- [RECORD EXTRACTS]
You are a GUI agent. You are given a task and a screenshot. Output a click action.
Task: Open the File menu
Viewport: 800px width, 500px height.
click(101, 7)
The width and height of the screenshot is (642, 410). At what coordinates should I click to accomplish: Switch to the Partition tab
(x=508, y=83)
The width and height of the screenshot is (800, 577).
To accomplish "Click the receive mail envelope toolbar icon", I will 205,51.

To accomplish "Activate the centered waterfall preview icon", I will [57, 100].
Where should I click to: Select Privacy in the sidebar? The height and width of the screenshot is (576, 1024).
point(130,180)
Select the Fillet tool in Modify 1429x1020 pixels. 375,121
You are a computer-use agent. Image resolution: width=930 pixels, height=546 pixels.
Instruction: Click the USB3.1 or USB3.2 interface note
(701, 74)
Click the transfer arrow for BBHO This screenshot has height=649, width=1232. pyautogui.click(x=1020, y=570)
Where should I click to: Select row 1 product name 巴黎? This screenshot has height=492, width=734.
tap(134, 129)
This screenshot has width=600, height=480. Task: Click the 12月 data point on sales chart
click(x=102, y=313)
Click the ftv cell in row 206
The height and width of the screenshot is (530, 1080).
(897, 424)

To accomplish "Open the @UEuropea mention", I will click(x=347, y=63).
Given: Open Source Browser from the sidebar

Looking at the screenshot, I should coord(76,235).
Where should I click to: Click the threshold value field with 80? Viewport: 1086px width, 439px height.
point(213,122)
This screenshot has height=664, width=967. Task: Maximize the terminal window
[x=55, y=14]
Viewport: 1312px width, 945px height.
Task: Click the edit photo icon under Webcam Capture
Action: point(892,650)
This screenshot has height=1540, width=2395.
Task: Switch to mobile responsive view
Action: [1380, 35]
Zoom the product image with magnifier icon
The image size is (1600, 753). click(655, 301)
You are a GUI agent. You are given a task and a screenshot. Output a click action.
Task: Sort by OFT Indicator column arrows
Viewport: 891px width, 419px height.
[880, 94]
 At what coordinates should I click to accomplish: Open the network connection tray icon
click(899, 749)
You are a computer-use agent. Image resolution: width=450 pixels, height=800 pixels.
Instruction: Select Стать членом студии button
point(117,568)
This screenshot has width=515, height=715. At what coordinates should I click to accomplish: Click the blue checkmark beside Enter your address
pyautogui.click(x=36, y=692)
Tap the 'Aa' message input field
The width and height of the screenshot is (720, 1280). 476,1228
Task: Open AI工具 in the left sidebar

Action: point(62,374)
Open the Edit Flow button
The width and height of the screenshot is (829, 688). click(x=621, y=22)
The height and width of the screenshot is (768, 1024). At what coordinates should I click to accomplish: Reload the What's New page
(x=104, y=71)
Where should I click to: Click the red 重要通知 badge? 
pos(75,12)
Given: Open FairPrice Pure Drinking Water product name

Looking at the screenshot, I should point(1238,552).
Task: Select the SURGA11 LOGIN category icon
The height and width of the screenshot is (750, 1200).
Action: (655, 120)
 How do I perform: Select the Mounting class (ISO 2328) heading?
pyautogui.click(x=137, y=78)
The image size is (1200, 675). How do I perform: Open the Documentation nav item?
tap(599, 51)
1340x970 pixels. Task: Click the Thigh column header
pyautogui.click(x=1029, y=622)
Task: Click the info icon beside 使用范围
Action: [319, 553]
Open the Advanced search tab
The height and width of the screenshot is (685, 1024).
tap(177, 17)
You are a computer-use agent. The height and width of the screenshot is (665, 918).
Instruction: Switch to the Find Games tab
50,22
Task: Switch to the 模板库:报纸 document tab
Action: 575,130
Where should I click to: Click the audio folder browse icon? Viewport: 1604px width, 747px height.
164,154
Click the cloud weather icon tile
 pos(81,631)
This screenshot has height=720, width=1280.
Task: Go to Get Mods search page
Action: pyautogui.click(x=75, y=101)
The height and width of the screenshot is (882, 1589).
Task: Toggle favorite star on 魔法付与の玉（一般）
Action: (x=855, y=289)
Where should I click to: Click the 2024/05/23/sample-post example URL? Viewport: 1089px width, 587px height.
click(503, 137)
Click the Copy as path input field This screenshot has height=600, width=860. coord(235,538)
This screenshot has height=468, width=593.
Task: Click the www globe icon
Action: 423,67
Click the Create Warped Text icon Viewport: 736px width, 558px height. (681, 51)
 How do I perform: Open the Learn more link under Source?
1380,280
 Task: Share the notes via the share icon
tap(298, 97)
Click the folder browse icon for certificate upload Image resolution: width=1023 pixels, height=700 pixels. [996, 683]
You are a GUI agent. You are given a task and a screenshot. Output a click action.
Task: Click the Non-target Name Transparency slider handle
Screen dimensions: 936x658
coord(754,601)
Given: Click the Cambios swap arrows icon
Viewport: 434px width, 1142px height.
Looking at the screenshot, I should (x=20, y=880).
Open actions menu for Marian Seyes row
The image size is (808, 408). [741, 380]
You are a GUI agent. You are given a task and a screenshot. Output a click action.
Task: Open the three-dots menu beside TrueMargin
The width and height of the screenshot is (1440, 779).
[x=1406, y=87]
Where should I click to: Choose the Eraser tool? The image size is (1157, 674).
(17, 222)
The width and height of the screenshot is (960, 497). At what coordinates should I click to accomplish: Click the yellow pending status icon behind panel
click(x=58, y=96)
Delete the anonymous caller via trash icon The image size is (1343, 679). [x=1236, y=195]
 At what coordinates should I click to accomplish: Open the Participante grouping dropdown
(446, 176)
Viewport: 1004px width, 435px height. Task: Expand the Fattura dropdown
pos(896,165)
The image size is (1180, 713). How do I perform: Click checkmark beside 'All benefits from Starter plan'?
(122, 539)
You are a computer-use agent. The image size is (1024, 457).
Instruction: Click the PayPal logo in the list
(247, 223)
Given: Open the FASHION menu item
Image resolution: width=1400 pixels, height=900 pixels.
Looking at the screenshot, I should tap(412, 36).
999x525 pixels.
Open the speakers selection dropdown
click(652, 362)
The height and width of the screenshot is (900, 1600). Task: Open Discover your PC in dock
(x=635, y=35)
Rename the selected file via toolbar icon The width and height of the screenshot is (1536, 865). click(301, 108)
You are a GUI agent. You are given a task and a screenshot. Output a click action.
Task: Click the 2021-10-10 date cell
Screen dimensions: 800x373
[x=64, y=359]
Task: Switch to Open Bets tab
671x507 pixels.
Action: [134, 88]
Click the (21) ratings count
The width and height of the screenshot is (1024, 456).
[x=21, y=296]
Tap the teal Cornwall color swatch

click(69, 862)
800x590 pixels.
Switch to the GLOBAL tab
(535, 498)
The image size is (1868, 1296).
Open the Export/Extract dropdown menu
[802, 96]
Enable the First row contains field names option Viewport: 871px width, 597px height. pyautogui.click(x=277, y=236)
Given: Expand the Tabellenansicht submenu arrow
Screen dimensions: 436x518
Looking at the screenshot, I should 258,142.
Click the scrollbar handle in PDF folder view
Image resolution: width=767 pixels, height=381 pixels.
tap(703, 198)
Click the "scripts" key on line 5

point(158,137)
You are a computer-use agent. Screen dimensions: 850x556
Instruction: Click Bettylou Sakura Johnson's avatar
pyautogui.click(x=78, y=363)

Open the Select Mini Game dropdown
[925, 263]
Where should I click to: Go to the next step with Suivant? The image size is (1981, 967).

- [ACTION ITEM] Each line in the listing is to be returned exactly.

- [SOLUTION TO THIS EXERCISE]
You are a GUI agent. You are given a task and a screenshot. Output a click action.
Task: Open the File menu
Viewport: 800px width, 500px height.
click(101, 7)
The width and height of the screenshot is (642, 410). At what coordinates should I click to accomplish: Switch to the Partition tab
(x=508, y=83)
The width and height of the screenshot is (800, 577).
To accomplish "Click the receive mail envelope toolbar icon", I will 205,51.

To accomplish "Activate the centered waterfall preview icon", I will [57, 100].
Where should I click to: Select Privacy in the sidebar? The height and width of the screenshot is (576, 1024).
point(130,180)
Select the Fillet tool in Modify 1429x1020 pixels. 375,121
You are a computer-use agent. Image resolution: width=930 pixels, height=546 pixels.
Instruction: Click the USB3.1 or USB3.2 interface note
(701, 74)
Click the transfer arrow for BBHO This screenshot has height=649, width=1232. pyautogui.click(x=1020, y=570)
Where should I click to: Select row 1 product name 巴黎? This screenshot has height=492, width=734.
tap(134, 129)
This screenshot has width=600, height=480. Task: Click the 12月 data point on sales chart
click(x=102, y=313)
Click the ftv cell in row 206
The height and width of the screenshot is (530, 1080).
(897, 424)

To accomplish "Open the @UEuropea mention", I will click(x=347, y=63).
Given: Open Source Browser from the sidebar

Looking at the screenshot, I should coord(76,235).
Where should I click to: Click the threshold value field with 80? Viewport: 1086px width, 439px height.
point(213,122)
This screenshot has height=664, width=967. Task: Maximize the terminal window
[x=55, y=14]
Viewport: 1312px width, 945px height.
Task: Click the edit photo icon under Webcam Capture
Action: point(892,650)
This screenshot has height=1540, width=2395.
Task: Switch to mobile responsive view
Action: [1380, 35]
Zoom the product image with magnifier icon
The image size is (1600, 753). click(655, 301)
You are a GUI agent. You are given a task and a screenshot. Output a click action.
Task: Sort by OFT Indicator column arrows
Viewport: 891px width, 419px height.
[880, 94]
 At what coordinates should I click to accomplish: Open the network connection tray icon
click(899, 749)
You are a computer-use agent. Image resolution: width=450 pixels, height=800 pixels.
Instruction: Select Стать членом студии button
point(117,568)
This screenshot has width=515, height=715. At what coordinates should I click to accomplish: Click the blue checkmark beside Enter your address
pyautogui.click(x=36, y=692)
Tap the 'Aa' message input field
The width and height of the screenshot is (720, 1280). 476,1228
Task: Open AI工具 in the left sidebar

Action: point(62,374)
Open the Edit Flow button
The width and height of the screenshot is (829, 688). click(x=621, y=22)
The height and width of the screenshot is (768, 1024). At what coordinates should I click to accomplish: Reload the What's New page
(x=104, y=71)
Where should I click to: Click the red 重要通知 badge? 
pos(75,12)
Given: Open FairPrice Pure Drinking Water product name

Looking at the screenshot, I should point(1238,552).
Task: Select the SURGA11 LOGIN category icon
The height and width of the screenshot is (750, 1200).
Action: (655, 120)
 How do I perform: Select the Mounting class (ISO 2328) heading?
pyautogui.click(x=137, y=78)
The image size is (1200, 675). How do I perform: Open the Documentation nav item?
tap(599, 51)
1340x970 pixels. Task: Click the Thigh column header
pyautogui.click(x=1029, y=622)
Task: Click the info icon beside 使用范围
Action: [319, 553]
Open the Advanced search tab
The height and width of the screenshot is (685, 1024).
tap(177, 17)
You are a computer-use agent. The height and width of the screenshot is (665, 918).
Instruction: Switch to the Find Games tab
50,22
Task: Switch to the 模板库:报纸 document tab
Action: 575,130
Where should I click to: Click the audio folder browse icon? Viewport: 1604px width, 747px height.
164,154
Click the cloud weather icon tile
 pos(81,631)
This screenshot has height=720, width=1280.
Task: Go to Get Mods search page
Action: pyautogui.click(x=75, y=101)
The height and width of the screenshot is (882, 1589).
Task: Toggle favorite star on 魔法付与の玉（一般）
Action: (x=855, y=289)
Where should I click to: Click the 2024/05/23/sample-post example URL? Viewport: 1089px width, 587px height.
click(503, 137)
Click the Copy as path input field This screenshot has height=600, width=860. coord(235,538)
This screenshot has height=468, width=593.
Task: Click the www globe icon
Action: 423,67
Click the Create Warped Text icon Viewport: 736px width, 558px height. (681, 51)
 How do I perform: Open the Learn more link under Source?
1380,280
 Task: Share the notes via the share icon
tap(298, 97)
Click the folder browse icon for certificate upload Image resolution: width=1023 pixels, height=700 pixels. [996, 683]
You are a GUI agent. You are given a task and a screenshot. Output a click action.
Task: Click the Non-target Name Transparency slider handle
Screen dimensions: 936x658
coord(754,601)
Given: Click the Cambios swap arrows icon
Viewport: 434px width, 1142px height.
Looking at the screenshot, I should (x=20, y=880).
Open actions menu for Marian Seyes row
The image size is (808, 408). [741, 380]
You are a GUI agent. You are given a task and a screenshot. Output a click action.
Task: Open the three-dots menu beside TrueMargin
The width and height of the screenshot is (1440, 779).
[x=1406, y=87]
Where should I click to: Choose the Eraser tool? The image size is (1157, 674).
(17, 222)
The width and height of the screenshot is (960, 497). At what coordinates should I click to accomplish: Click the yellow pending status icon behind panel
click(x=58, y=96)
Delete the anonymous caller via trash icon The image size is (1343, 679). [x=1236, y=195]
 At what coordinates should I click to accomplish: Open the Participante grouping dropdown
(446, 176)
Viewport: 1004px width, 435px height. Task: Expand the Fattura dropdown
pos(896,165)
The image size is (1180, 713). How do I perform: Click checkmark beside 'All benefits from Starter plan'?
(122, 539)
You are a computer-use agent. The image size is (1024, 457).
Instruction: Click the PayPal logo in the list
(247, 223)
Given: Open the FASHION menu item
Image resolution: width=1400 pixels, height=900 pixels.
Looking at the screenshot, I should tap(412, 36).
999x525 pixels.
Open the speakers selection dropdown
click(652, 362)
The height and width of the screenshot is (900, 1600). Task: Open Discover your PC in dock
(x=635, y=35)
Rename the selected file via toolbar icon The width and height of the screenshot is (1536, 865). click(301, 108)
You are a GUI agent. You are given a task and a screenshot. Output a click action.
Task: Click the 2021-10-10 date cell
Screen dimensions: 800x373
[x=64, y=359]
Task: Switch to Open Bets tab
671x507 pixels.
Action: [134, 88]
Click the (21) ratings count
The width and height of the screenshot is (1024, 456).
[x=21, y=296]
Tap the teal Cornwall color swatch

click(69, 862)
800x590 pixels.
Switch to the GLOBAL tab
(535, 498)
The image size is (1868, 1296).
Open the Export/Extract dropdown menu
[802, 96]
Enable the First row contains field names option Viewport: 871px width, 597px height. pyautogui.click(x=277, y=236)
Given: Expand the Tabellenansicht submenu arrow
Screen dimensions: 436x518
Looking at the screenshot, I should 258,142.
Click the scrollbar handle in PDF folder view
Image resolution: width=767 pixels, height=381 pixels.
tap(703, 198)
Click the "scripts" key on line 5

point(158,137)
You are a computer-use agent. Screen dimensions: 850x556
Instruction: Click Bettylou Sakura Johnson's avatar
pyautogui.click(x=78, y=363)

Open the Select Mini Game dropdown
[925, 263]
Where should I click to: Go to the next step with Suivant? The image size is (1981, 967).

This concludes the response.